Marc Straus, a “mostly retired” oncologist, collector and co-founder of the Hudson Valley Center for Contemporary Art in Peekskill, N.Y., is returning to his Lower East Side roots to open his own gallery. The gallery is launching with a roster of 13 artists, mostly emerging, from eight countries. Opening Sept. 7 is a show of paintings by 23-year-old Leonardo Silaghi from Cluj, Romania.
Renovation on the building has just begun, and Straus anticipates it will be complete by Thanksgiving. In the meantime, he’ll mount shows in a nearby temporary space at 132 Delancey, at Norfolk. Straus is still assembling his staff, and has hired James Cope, former head of the Goss-Michael Foundation in Dallas, as his director.

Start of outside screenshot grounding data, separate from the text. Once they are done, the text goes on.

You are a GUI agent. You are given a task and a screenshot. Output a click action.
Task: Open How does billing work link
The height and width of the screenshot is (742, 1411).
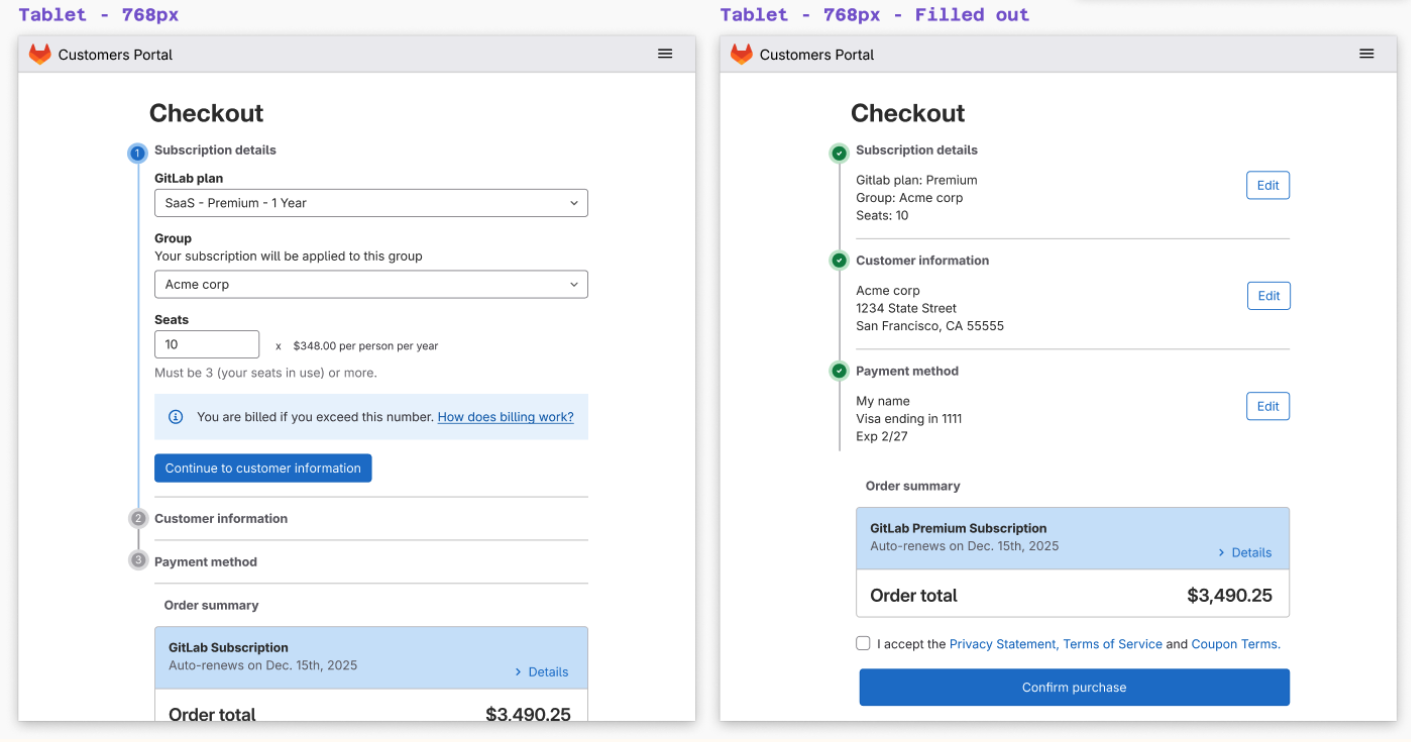tap(505, 417)
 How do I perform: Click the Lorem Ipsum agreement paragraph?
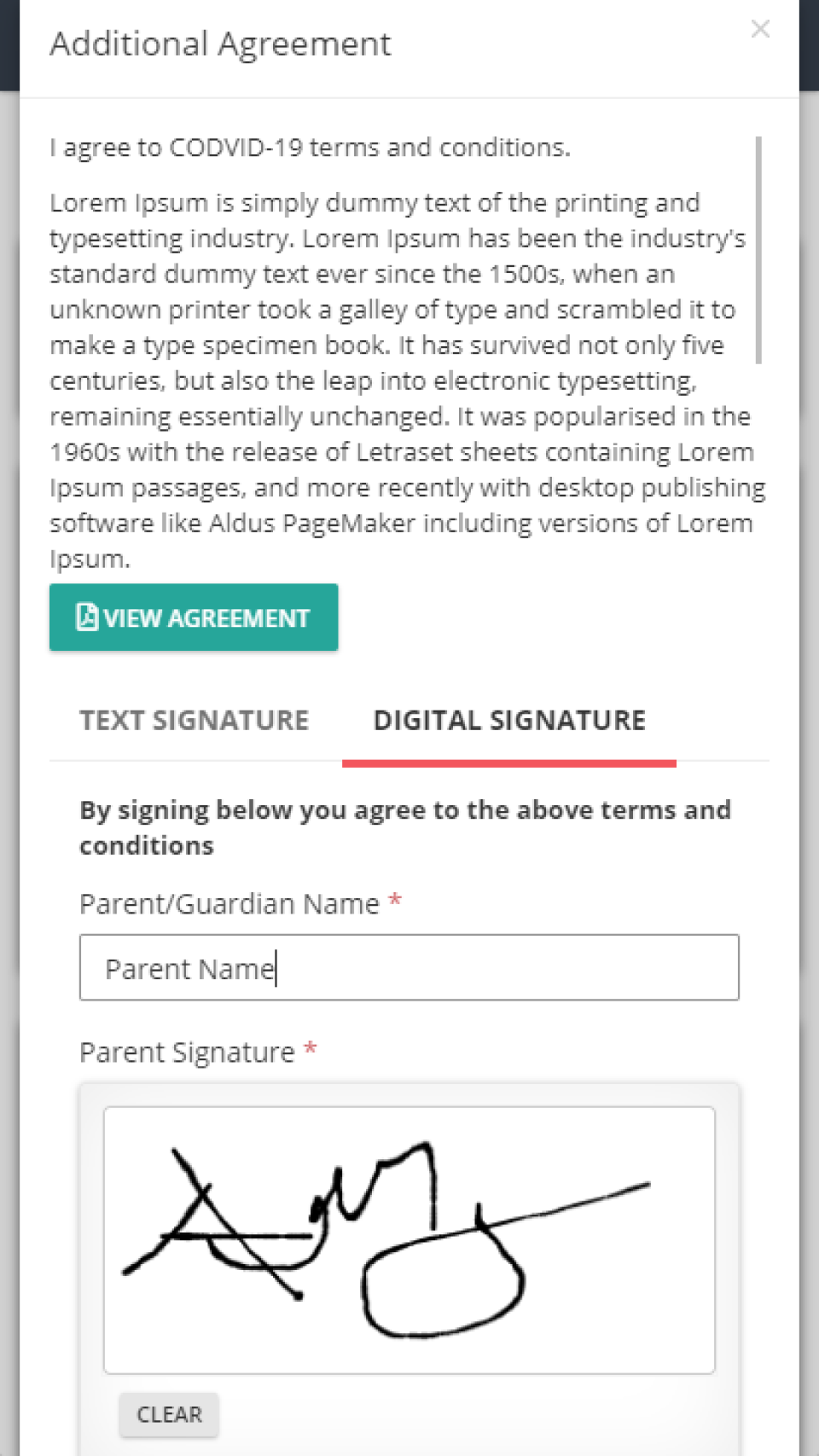[408, 380]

While the gallery, located at 299 Grand Street (between Eldridge and Allen), will occupy an entire existing three-story building in a neighborhood of tiny retail and gallery spaces, Straus says he isn’t interested in making a big statement.
“It’s not about being fancy,” he told A.i.A. The building has “a tacky aluminum brown facade,” he says, “I think I’m going to leave it.” But, he continued, “when you walk in the door it has to be about showing art well.” Does that mean he’s creating a stark white box? “Not at all,” he responded. “I care deeply about good lighting. Very few museums and galleries have a clue how to light art well.” And it will have wood floors, a warm alternative to the unforgiving cement floors in Chelsea.

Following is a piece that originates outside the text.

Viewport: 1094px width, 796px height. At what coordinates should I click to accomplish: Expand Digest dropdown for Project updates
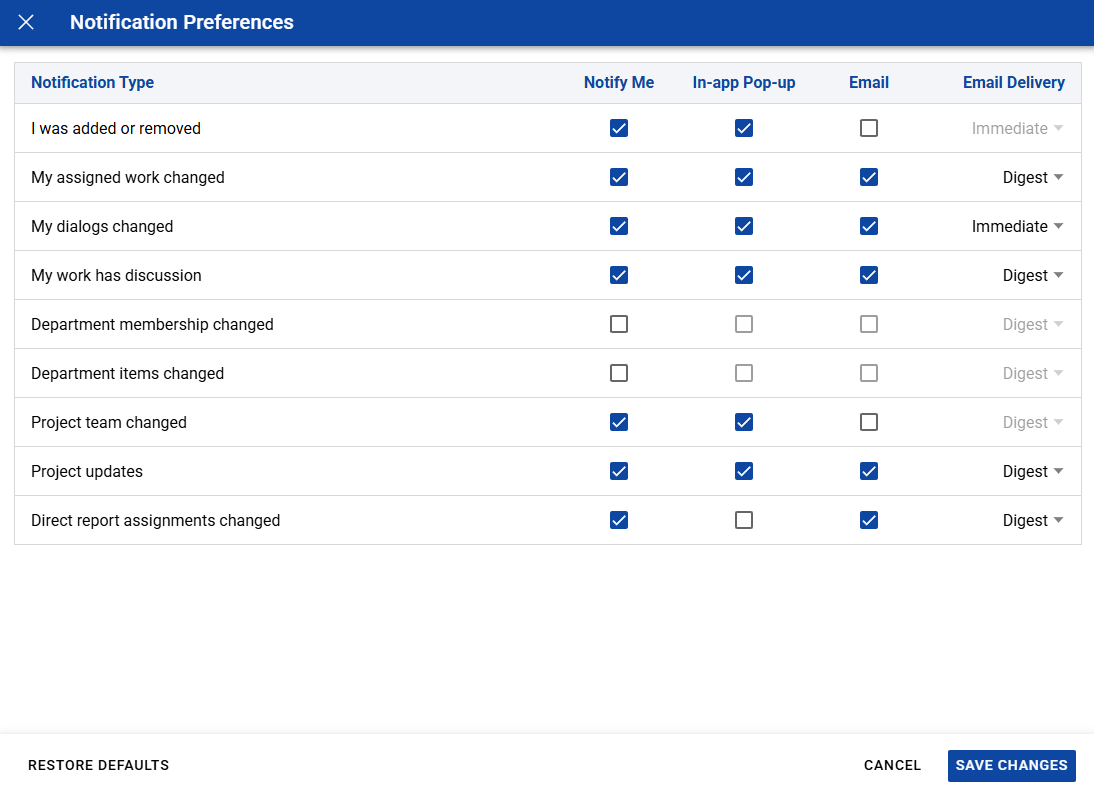[x=1033, y=472]
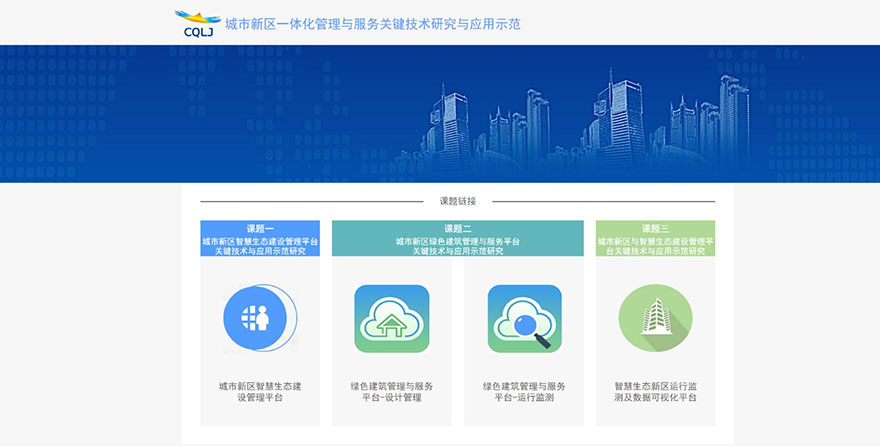The width and height of the screenshot is (880, 446).
Task: Click the 课题三 subtitle text under its heading
Action: coord(655,246)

Straus will gut most of the Grand Street building. The first floor gallery will be 71 feet long. The second floor will have a small gallery at the back and, at the front, he’s removing part of the third floor to create a gallery with 21-foot-tall ceiling.
Straus and his wife Livia began collecting when they were 20, “the week I started medical school,” he said. “Our third purchase was a 1970 Ellsworth Kelly painting, which was twice my internship salary. It took me three years to pay it off.”
The couple was determined to do things their own way instead of relying on advisors. “We’ve done thousands of studio visits,” he said, “A couple of years ago we did about 350 studio visits in Eastern Europe and the year before that we were in Holland.” The extensive legwork has taught them that, on average, “we think that one artist out of several hundred has a fresh, original, important voice.”
In 2004, he and Livia opened the nonprofit HVCCA in the Hudson Valley, which she largely runs. The center operates like a kunsthalle, organizing and mounting exhibitions of works from various sources, sometimes including pieces from the Strauses’ collection. On Sept. 18, the HVCCA will open “Circa 1986,” a show of artists who emerged from 1981–1991, a period that’s near and dear to Straus’s heart. “Some of the artists, like Jeff Koons and Robert Gober, are so well known today, but half the show will include artists who haven’t maintained a market presence,” which he feels will give a truer sense of what that vibrant decade was like.
This won’t be Straus’s first foray into the gallery business. He was a partner in Piezo Electric Gallery in the East Village in 1986, but he and the partners had different ideas about the future of the gallery, and his medical practice was all-consuming.
Straus considered opening a gallery three and a half years ago. He met with a “famous art dealer” he knows well, who told him, “Come on, you’re Marc Straus, you have to be in Chelsea.” Straus thought to himself, “What am I going to do, have the 12th biggest box in Chelsea. Who cares?”
The pull of his Lower East Side past took hold. It didn’t hurt that the gallery scene there is booming and he had a building at his disposal, one of two that Straus’s immigrant father, who came to the U.S. as an orphan at age 15, bought across the street from his textile store on Grand and Eldridge.
“Within two blocks are some of the best young galleries I’ve seen in a long time. I love Nicelle Beauchene’s gallery and James Fuentes, Simon Preston, Untitled, Ramiken, Feature . . . ,” he continues, “I’m happy to be with all those galleries.”